Starting at the line that has "You are a GUI" and stopping after the line that has "The width and", change "screenshot" to "screen capture" everywhere it appears. Write out only those lines, leaving everything else in them unchanged.

== Dataset ==
+++++

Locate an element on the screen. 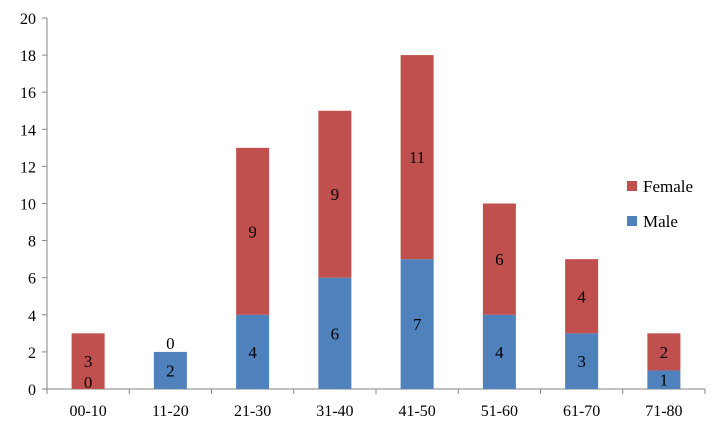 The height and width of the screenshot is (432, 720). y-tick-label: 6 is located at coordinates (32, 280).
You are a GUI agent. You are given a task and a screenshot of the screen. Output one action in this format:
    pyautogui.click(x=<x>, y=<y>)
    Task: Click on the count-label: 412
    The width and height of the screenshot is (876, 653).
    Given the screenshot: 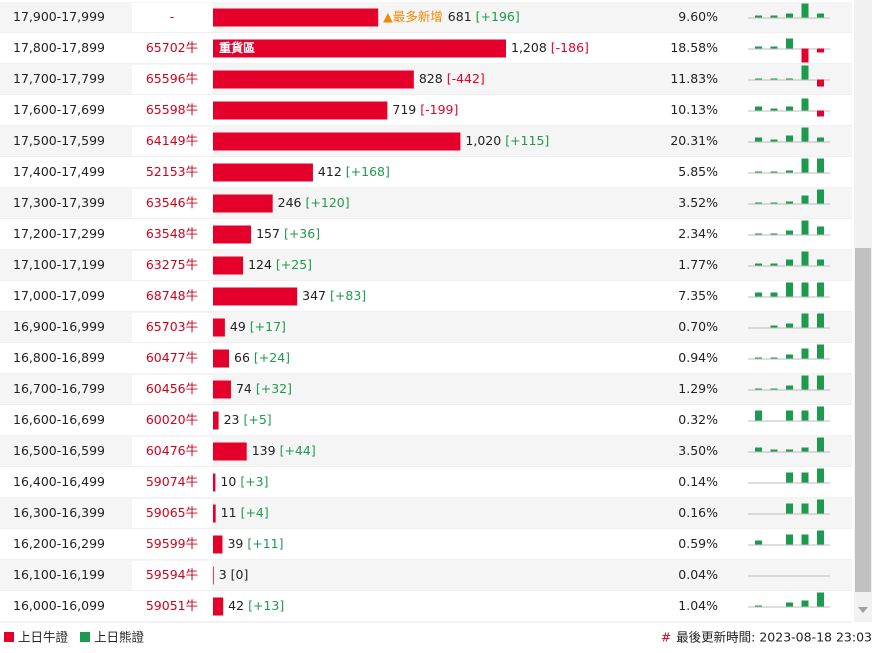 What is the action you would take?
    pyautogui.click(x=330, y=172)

+++++

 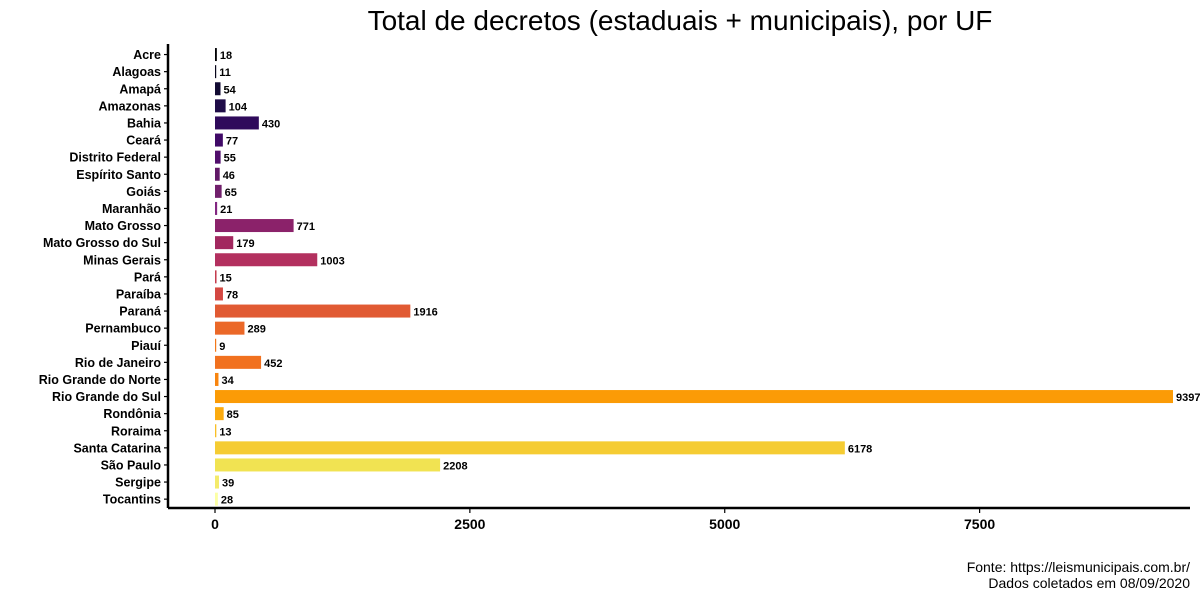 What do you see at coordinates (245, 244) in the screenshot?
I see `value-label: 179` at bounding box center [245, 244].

+++++

== Written response ==
You are a GUI agent. You are given a task and a screen capture of the screen. Output one action in this format:
    pyautogui.click(x=<x>, y=<y>)
    Task: Click on the count-label: 412
    The width and height of the screen capture is (876, 653).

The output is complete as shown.